Source: ESPNCricinfo
The Sri Lankan fast bowlers, after practicing for the first time after the lockdown in the country ended, told their coach Mickey Arthur that sweat is not as effective as saliva for use to shine the Cricket ball.

Arthur, who is part of the ICC cricket committee that made recommendations last week to use only sweat in the wake of the COVID-19 pandemic, said, “It was interesting chatting to the bowlers, who said sweat made the ball a little bit heavier than saliva did. Saliva was their preferred mechanism of shining the ball. But it is what it is now, you’ve just got to get on with it. Because I’m on the (ICC) Cricket committee, I do know the debates and the chats that went around the recommendation to avoid using saliva on the ball, though you can use sweat on the ball because it’s been proven that sweat is not a real threat.

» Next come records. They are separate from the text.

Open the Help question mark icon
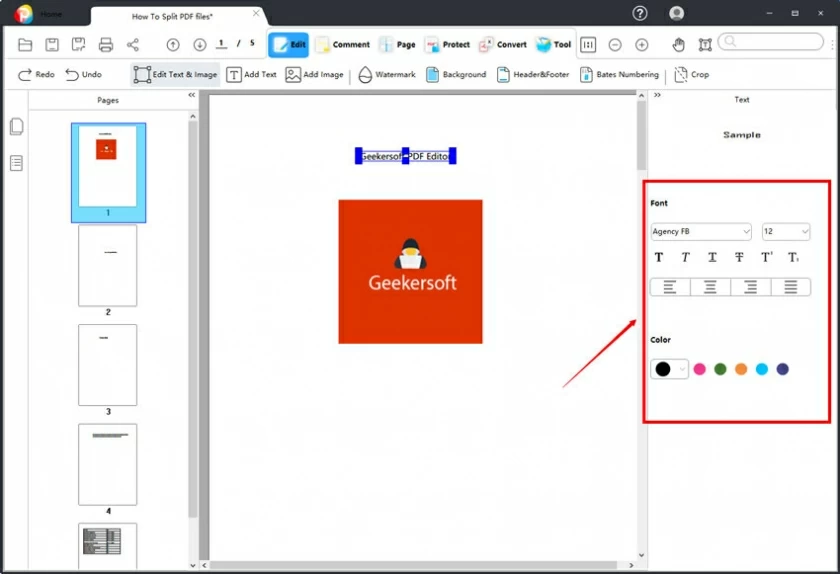point(640,14)
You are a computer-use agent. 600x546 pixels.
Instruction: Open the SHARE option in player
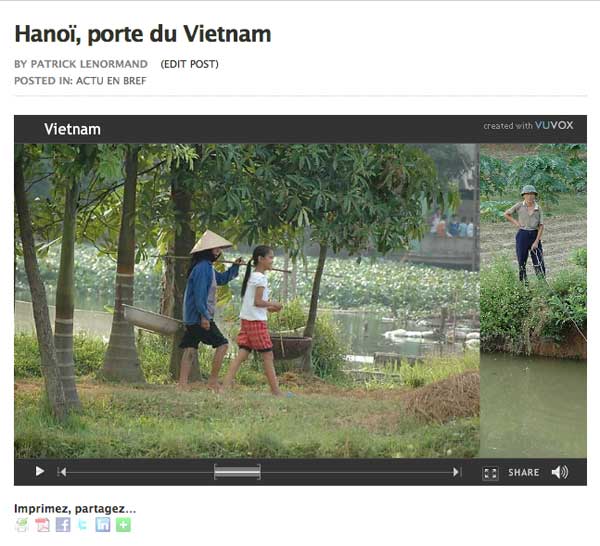[x=523, y=473]
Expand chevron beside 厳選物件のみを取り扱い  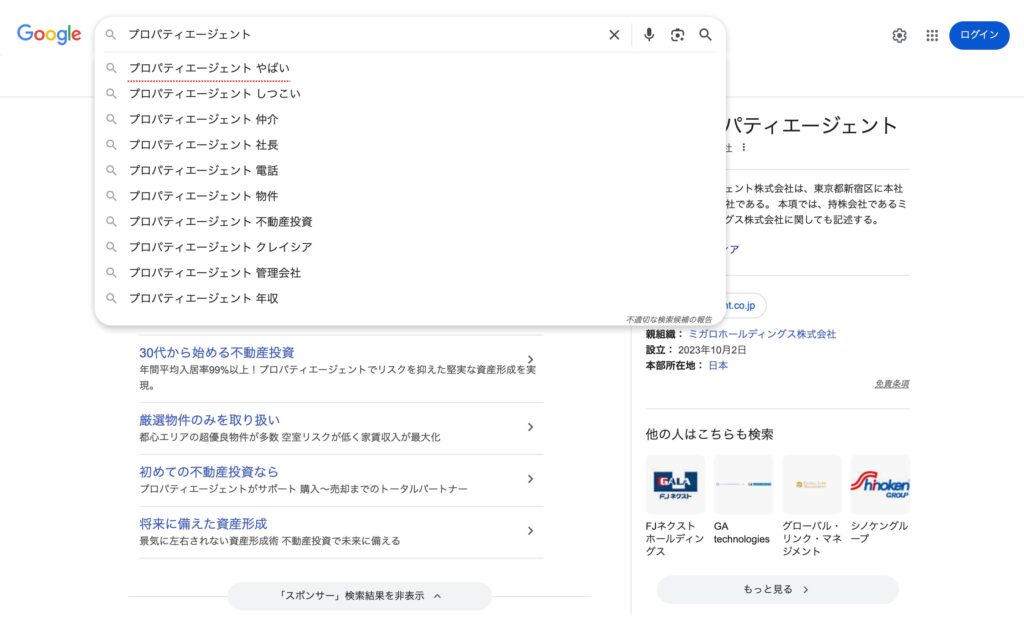[x=530, y=427]
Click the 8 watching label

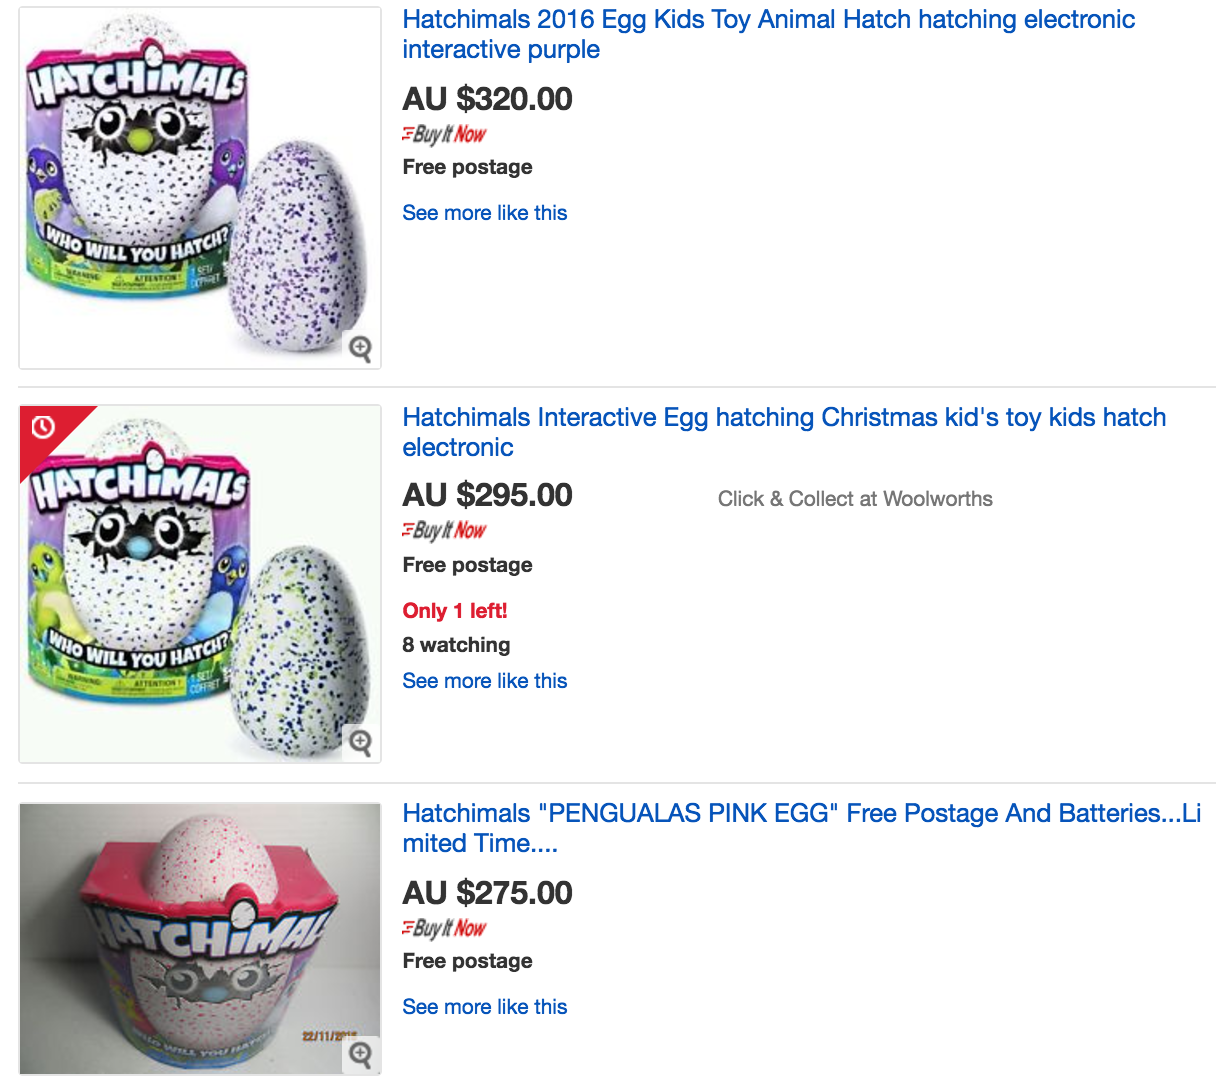(456, 645)
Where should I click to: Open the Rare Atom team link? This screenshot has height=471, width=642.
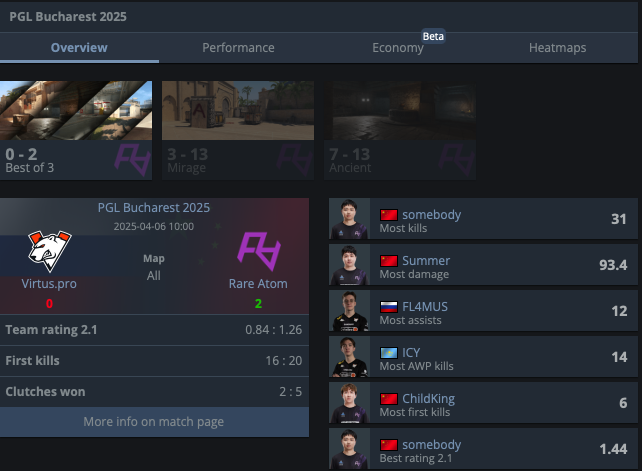tap(258, 283)
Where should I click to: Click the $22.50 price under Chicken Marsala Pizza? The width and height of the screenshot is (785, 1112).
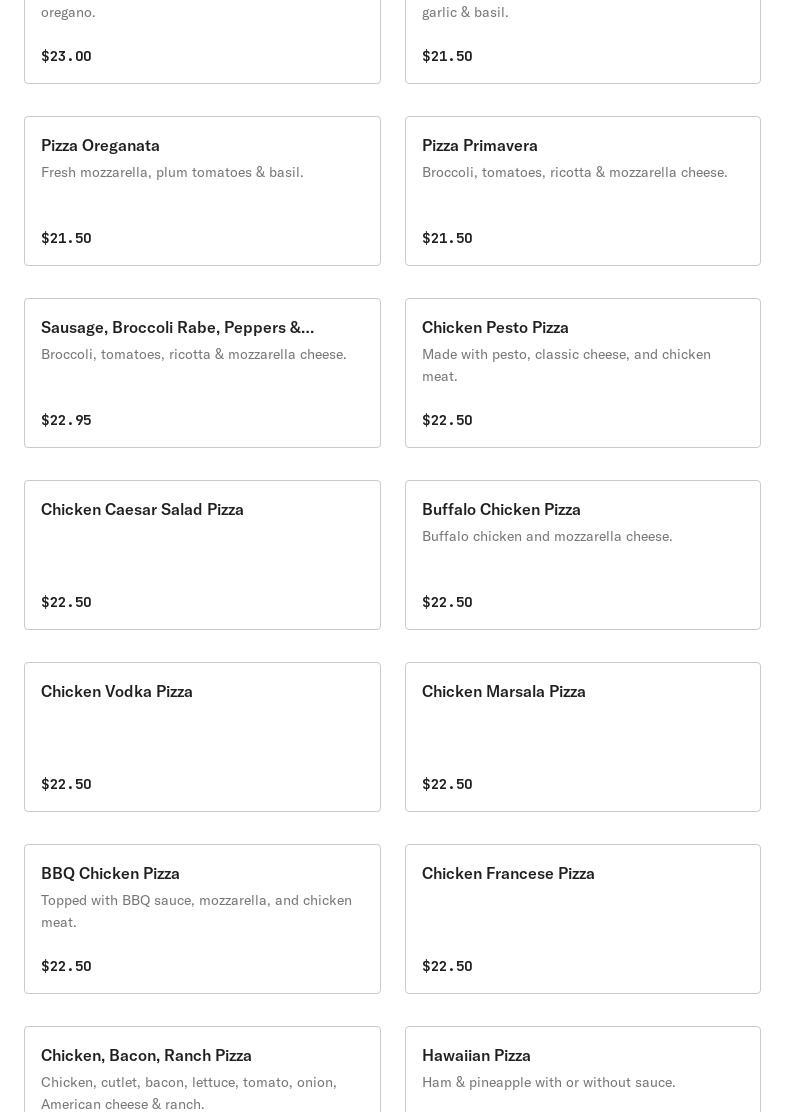coord(447,784)
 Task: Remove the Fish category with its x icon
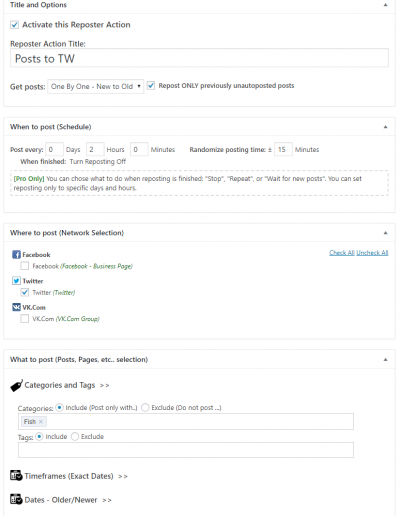click(41, 422)
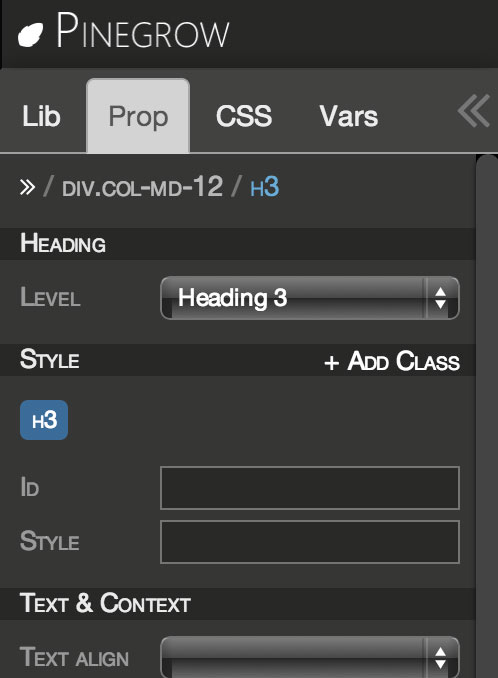Viewport: 498px width, 678px height.
Task: Open the Heading 3 level dropdown
Action: point(310,298)
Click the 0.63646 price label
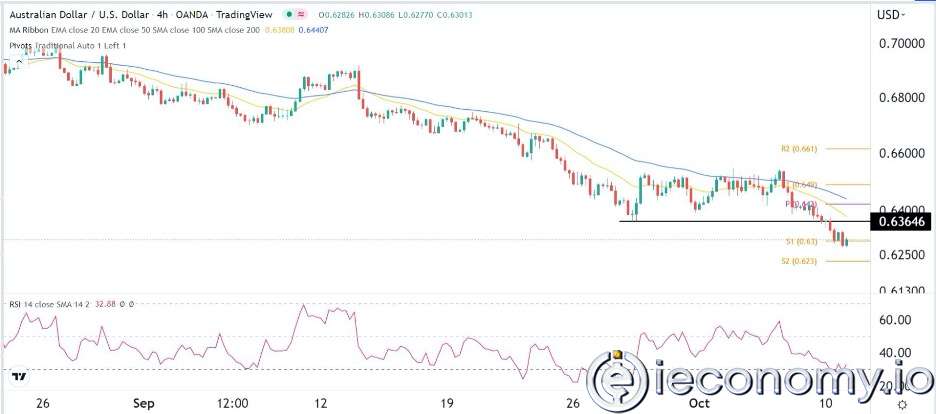The height and width of the screenshot is (414, 936). 901,221
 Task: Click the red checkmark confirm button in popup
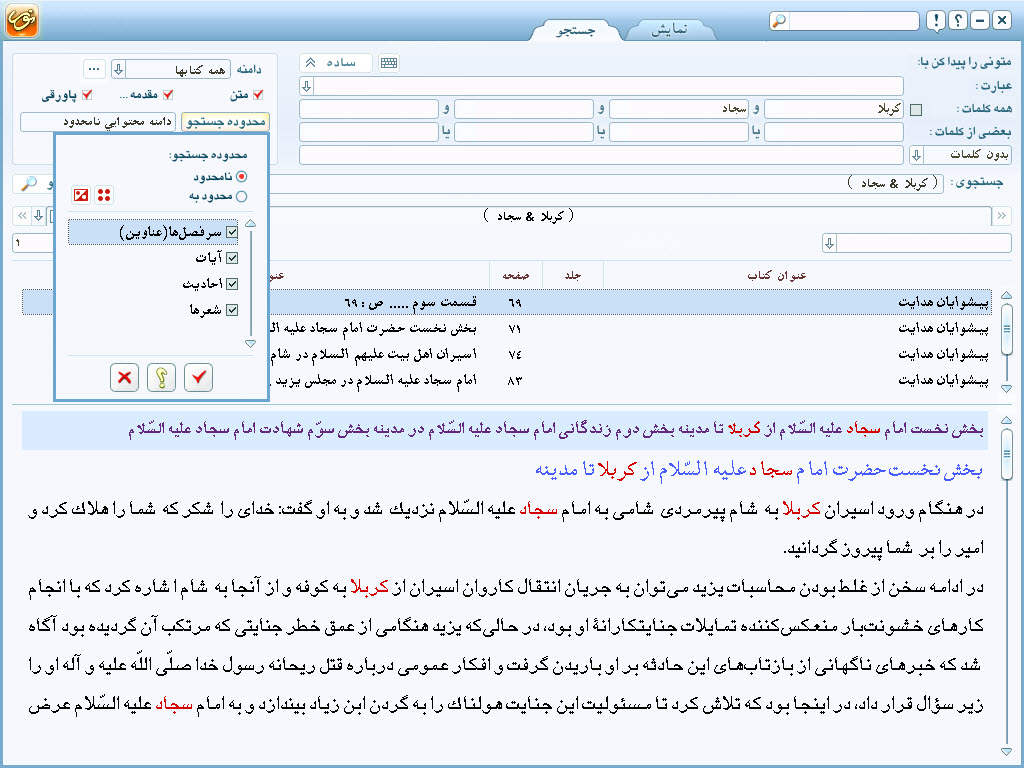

The consensus in that committee meeting was, ‘Oh, well, if you can put sweat on, then it’s ok. It’s almost the same’.”

Although most of the administrators and Cricket experts have called for the ban of using saliva to shine the Cricket ball, few of the current Cricketers have voiced for allowing an artificial substances, substituting saliva, for use of shining the Cricket ball, to give an even balance between the fast bowlers and the batsmen beyond the first few Overs.

ALSO READ: There needs to be some alternative for the bowlers to maintain the Cricket ball: Jasprit Bumrah on saliva ban

The ICC cricket committee resisted calls to greenlight outside substances, however, not least because the committee had strengthened punishments for ball tampering, in the wake of 2018’s tampering sagas, particularly Australia’s use of sandpaper in Cape Town.

Sri Lankan bowlers said sweat made the ball heavier than saliva did: Mickey Arthur

Arthur further said, “I will take this feedback back to the cricket committee, but I also know what the whole debate was around that issue. At the meeting last year, we actually recommended harsher penatlies for mints or any illegal substance on the ball, and it’s amazing that a year later we are discussing whether they can use artificial substances. It was almost a contradiction.”

“The theme of the meeting when that discussion came up was around the fact that even if it made it a batters’ game for a bit, we just had to get Cricket on. The focus was getting cricket on without making it too complex. If we allowed them to put an artificial substance on, for example, and COVID goes away in 18 months’ time or whenever, do we say, ‘you can’t use an artificial substance on the ball’ again? We would have just confused everything. There are other ways of evening up the contest for the bowlers as well, by leaving extra grass on the pitch, etc,” Arthur concluded about the subject.